Records from a pointing dataset:
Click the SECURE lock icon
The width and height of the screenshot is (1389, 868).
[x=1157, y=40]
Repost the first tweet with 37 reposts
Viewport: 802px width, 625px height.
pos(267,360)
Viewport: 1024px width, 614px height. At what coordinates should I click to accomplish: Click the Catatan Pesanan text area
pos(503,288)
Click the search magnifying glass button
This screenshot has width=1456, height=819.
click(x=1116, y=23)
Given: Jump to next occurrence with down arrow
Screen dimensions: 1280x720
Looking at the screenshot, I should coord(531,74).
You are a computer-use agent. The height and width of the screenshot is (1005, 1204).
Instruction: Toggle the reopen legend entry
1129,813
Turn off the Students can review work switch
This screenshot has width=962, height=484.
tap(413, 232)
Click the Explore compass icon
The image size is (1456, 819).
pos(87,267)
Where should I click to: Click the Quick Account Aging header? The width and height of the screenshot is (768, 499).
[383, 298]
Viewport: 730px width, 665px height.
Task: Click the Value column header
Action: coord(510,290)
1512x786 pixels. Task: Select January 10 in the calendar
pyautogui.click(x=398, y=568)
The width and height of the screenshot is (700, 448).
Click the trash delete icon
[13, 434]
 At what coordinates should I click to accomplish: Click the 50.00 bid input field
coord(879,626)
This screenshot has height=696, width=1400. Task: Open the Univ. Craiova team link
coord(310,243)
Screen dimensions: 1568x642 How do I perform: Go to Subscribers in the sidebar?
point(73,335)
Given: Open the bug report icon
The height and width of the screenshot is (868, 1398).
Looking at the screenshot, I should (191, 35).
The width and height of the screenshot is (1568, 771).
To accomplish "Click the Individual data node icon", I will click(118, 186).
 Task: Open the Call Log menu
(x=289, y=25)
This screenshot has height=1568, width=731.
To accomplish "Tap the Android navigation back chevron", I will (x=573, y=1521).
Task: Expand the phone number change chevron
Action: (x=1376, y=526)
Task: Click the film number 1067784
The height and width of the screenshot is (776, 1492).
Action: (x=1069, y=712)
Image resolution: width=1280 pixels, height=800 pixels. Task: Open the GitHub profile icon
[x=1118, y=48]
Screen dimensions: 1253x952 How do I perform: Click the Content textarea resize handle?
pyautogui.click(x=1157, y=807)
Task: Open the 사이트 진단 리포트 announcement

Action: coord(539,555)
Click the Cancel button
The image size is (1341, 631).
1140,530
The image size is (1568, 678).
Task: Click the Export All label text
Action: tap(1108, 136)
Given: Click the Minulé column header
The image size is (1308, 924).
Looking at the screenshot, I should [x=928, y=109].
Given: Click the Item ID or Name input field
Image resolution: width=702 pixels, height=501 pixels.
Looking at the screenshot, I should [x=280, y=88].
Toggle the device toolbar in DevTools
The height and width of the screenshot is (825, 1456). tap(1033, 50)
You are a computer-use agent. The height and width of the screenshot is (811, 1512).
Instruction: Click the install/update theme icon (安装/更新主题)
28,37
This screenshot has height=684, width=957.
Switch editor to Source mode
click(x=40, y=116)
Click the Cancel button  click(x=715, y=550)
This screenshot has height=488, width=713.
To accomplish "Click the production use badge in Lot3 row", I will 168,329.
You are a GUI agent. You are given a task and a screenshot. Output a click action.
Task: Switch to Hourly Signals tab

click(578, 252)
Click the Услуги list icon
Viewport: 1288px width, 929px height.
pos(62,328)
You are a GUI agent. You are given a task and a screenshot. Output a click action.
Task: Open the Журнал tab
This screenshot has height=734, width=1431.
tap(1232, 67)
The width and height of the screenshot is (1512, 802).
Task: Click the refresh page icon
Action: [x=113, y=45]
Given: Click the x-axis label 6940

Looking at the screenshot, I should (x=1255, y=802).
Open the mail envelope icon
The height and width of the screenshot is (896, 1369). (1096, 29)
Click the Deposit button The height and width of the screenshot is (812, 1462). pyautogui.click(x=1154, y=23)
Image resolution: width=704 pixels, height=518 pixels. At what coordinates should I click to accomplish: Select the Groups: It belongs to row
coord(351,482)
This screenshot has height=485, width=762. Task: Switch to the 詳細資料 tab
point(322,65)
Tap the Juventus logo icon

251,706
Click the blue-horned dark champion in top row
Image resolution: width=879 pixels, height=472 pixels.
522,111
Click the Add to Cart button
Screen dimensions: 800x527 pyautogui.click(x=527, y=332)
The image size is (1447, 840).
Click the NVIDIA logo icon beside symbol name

■ Exercise brief ■
Copy out every one of the rows above, character for character.

■ Task output ■
Click the SECURE lock icon
The width and height of the screenshot is (1389, 868).
[x=1157, y=40]
Repost the first tweet with 37 reposts
Viewport: 802px width, 625px height.
pos(267,360)
Viewport: 1024px width, 614px height. At what coordinates should I click to accomplish: Click the Catatan Pesanan text area
pos(503,288)
Click the search magnifying glass button
This screenshot has width=1456, height=819.
click(x=1116, y=23)
Given: Jump to next occurrence with down arrow
Screen dimensions: 1280x720
Looking at the screenshot, I should coord(531,74).
You are a computer-use agent. The height and width of the screenshot is (1005, 1204).
Instruction: Toggle the reopen legend entry
1129,813
Turn off the Students can review work switch
This screenshot has width=962, height=484.
tap(413, 232)
Click the Explore compass icon
The image size is (1456, 819).
pos(87,267)
Where should I click to: Click the Quick Account Aging header? The width and height of the screenshot is (768, 499).
[383, 298]
Viewport: 730px width, 665px height.
Task: Click the Value column header
Action: coord(510,290)
1512x786 pixels. Task: Select January 10 in the calendar
pyautogui.click(x=398, y=568)
The width and height of the screenshot is (700, 448).
Click the trash delete icon
[13, 434]
 At what coordinates should I click to accomplish: Click the 50.00 bid input field
coord(879,626)
This screenshot has height=696, width=1400. Task: Open the Univ. Craiova team link
coord(310,243)
Screen dimensions: 1568x642 How do I perform: Go to Subscribers in the sidebar?
point(73,335)
Given: Open the bug report icon
The height and width of the screenshot is (868, 1398).
Looking at the screenshot, I should (191, 35).
The width and height of the screenshot is (1568, 771).
To accomplish "Click the Individual data node icon", I will click(118, 186).
 Task: Open the Call Log menu
(x=289, y=25)
This screenshot has height=1568, width=731.
To accomplish "Tap the Android navigation back chevron", I will (x=573, y=1521).
Task: Expand the phone number change chevron
Action: (x=1376, y=526)
Task: Click the film number 1067784
The height and width of the screenshot is (776, 1492).
Action: (x=1069, y=712)
Image resolution: width=1280 pixels, height=800 pixels. Task: Open the GitHub profile icon
[x=1118, y=48]
Screen dimensions: 1253x952 How do I perform: Click the Content textarea resize handle?
pyautogui.click(x=1157, y=807)
Task: Open the 사이트 진단 리포트 announcement

Action: coord(539,555)
Click the Cancel button
The image size is (1341, 631).
1140,530
The image size is (1568, 678).
Task: Click the Export All label text
Action: tap(1108, 136)
Given: Click the Minulé column header
The image size is (1308, 924).
Looking at the screenshot, I should [x=928, y=109].
Given: Click the Item ID or Name input field
Image resolution: width=702 pixels, height=501 pixels.
Looking at the screenshot, I should [x=280, y=88].
Toggle the device toolbar in DevTools
The height and width of the screenshot is (825, 1456). tap(1033, 50)
You are a computer-use agent. The height and width of the screenshot is (811, 1512).
Instruction: Click the install/update theme icon (安装/更新主题)
28,37
This screenshot has height=684, width=957.
Switch editor to Source mode
click(x=40, y=116)
Click the Cancel button  click(x=715, y=550)
This screenshot has height=488, width=713.
To accomplish "Click the production use badge in Lot3 row", I will 168,329.
You are a GUI agent. You are given a task and a screenshot. Output a click action.
Task: Switch to Hourly Signals tab

click(578, 252)
Click the Услуги list icon
Viewport: 1288px width, 929px height.
pos(62,328)
You are a GUI agent. You are given a task and a screenshot. Output a click action.
Task: Open the Журнал tab
This screenshot has height=734, width=1431.
tap(1232, 67)
The width and height of the screenshot is (1512, 802).
Task: Click the refresh page icon
Action: [x=113, y=45]
Given: Click the x-axis label 6940

Looking at the screenshot, I should (x=1255, y=802).
Open the mail envelope icon
The height and width of the screenshot is (896, 1369). (1096, 29)
Click the Deposit button The height and width of the screenshot is (812, 1462). pyautogui.click(x=1154, y=23)
Image resolution: width=704 pixels, height=518 pixels. At what coordinates should I click to accomplish: Select the Groups: It belongs to row
coord(351,482)
This screenshot has height=485, width=762. Task: Switch to the 詳細資料 tab
point(322,65)
Tap the Juventus logo icon

251,706
Click the blue-horned dark champion in top row
Image resolution: width=879 pixels, height=472 pixels.
522,111
Click the Add to Cart button
Screen dimensions: 800x527 pyautogui.click(x=527, y=332)
The image size is (1447, 840).
Click the NVIDIA logo icon beside symbol name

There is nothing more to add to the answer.